CROCUS
16mm, 6.5 min, 1971
A sexual fantasy in a family setting, Crocus was animated with paper cut-outs and shot with a Bolex on the floor of the artist’s bedroom. The film was included in the first ever Women’s Film Festival in New York in 1972. The original artwork is in the permanent collection of the Walker Art Center in Minneapolis.
Restored by the Academy Film Archive
“A good entry point for Pitt’s cinema is her early short Crocus, which makes clear the distinctly feminist estrangement of sexuality central to her first films.

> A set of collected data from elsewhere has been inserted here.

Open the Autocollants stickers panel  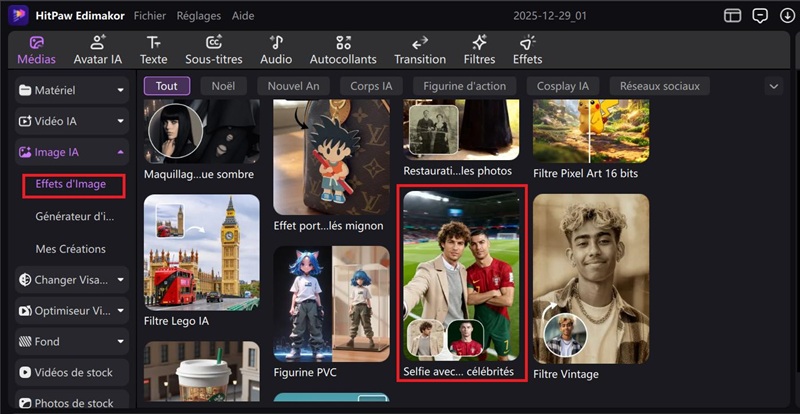point(343,50)
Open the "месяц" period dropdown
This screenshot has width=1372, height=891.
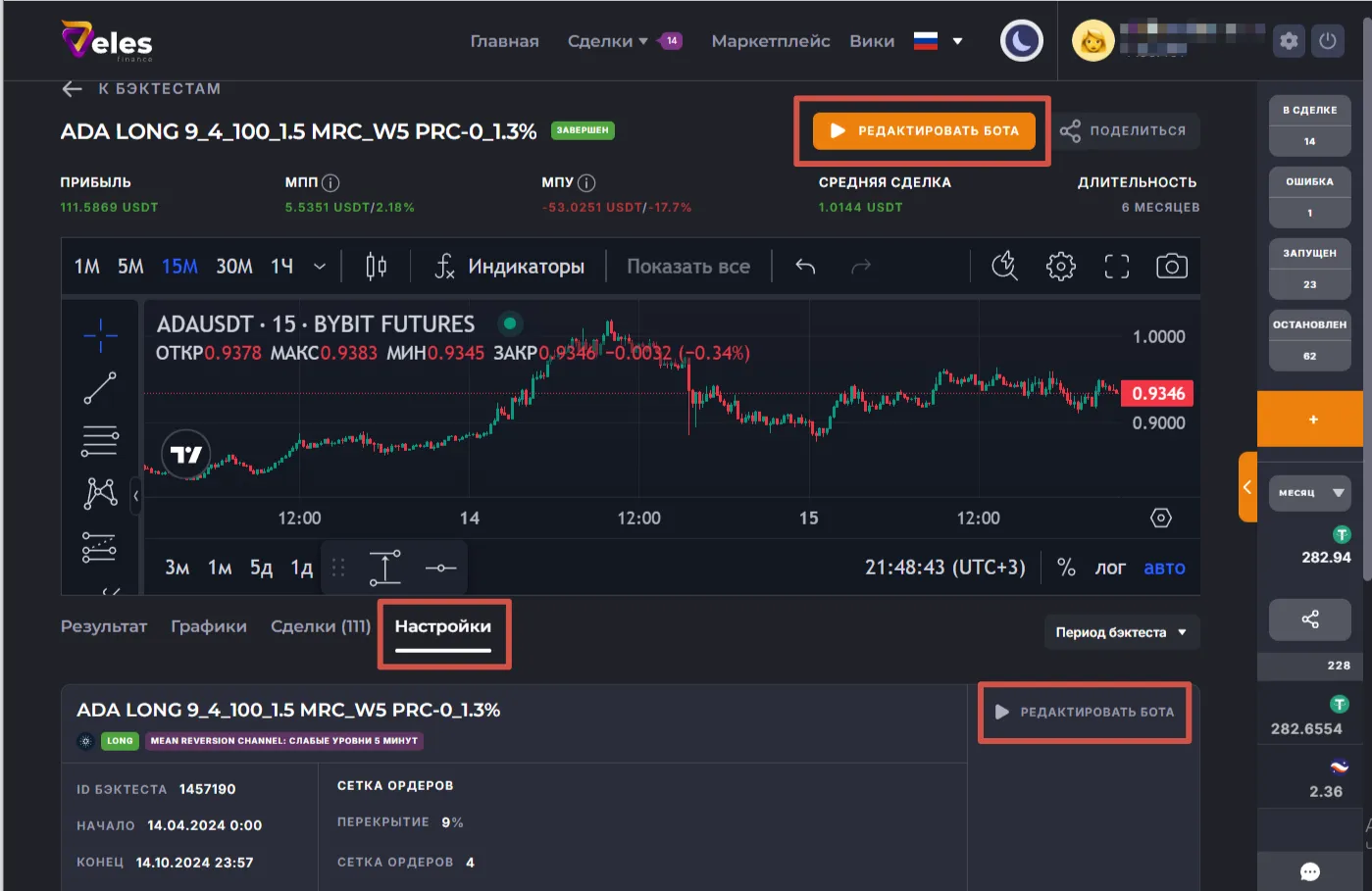[x=1309, y=493]
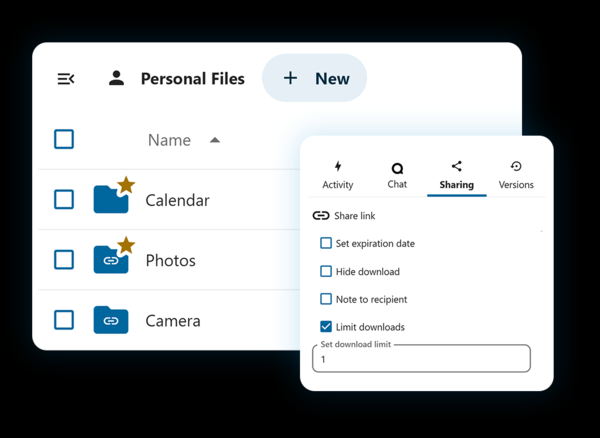This screenshot has height=438, width=600.
Task: Open the Calendar folder icon
Action: 110,200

Opening with the image of a naked, hirsute man emerging erect, flower-like, from a crown of leaves, Crocus is a family portrait of sorts, observing a naked woman and man engaging in foreplay until they are interrupted by a child in a crib in an adjacent room calling out for water. Rendered as limited mobility paper-doll figures, the amorous couple evokes the tender awkwardness and strangeness of physical intimacy, while the man’s comically oversized erection insists on the woman’s attention with the same total self-interest as the young boy. A telling scene makes clear the film’s playfully introspective and self-reflexive feminist stance by showing the woman as a double image, appearing within the bedroom mirror, giving a wink to the viewer and holding a Bolex camera that she uses to film her other self in bed with the man.”
“A movingly intimate and dream-like self-portrait of the young artist in the conflicted, prismatic identity of mother, wife, artist, and sexual being. ”
“Her film CROCUS is about the artist’s family life - giving the baby a glass of water, going to bed and making love. The CROCUS drawings poetically interpret an act of love during which a wild assortment of moths, birds, flowers, and vegetables - including a huge cabbage - float through the room and out the window.”
“CROCUS is a sophisticated fantasy, which provides a parade of images as a man and woman make love - her style is amusing and very much her own, with many surprising and delicious touches.”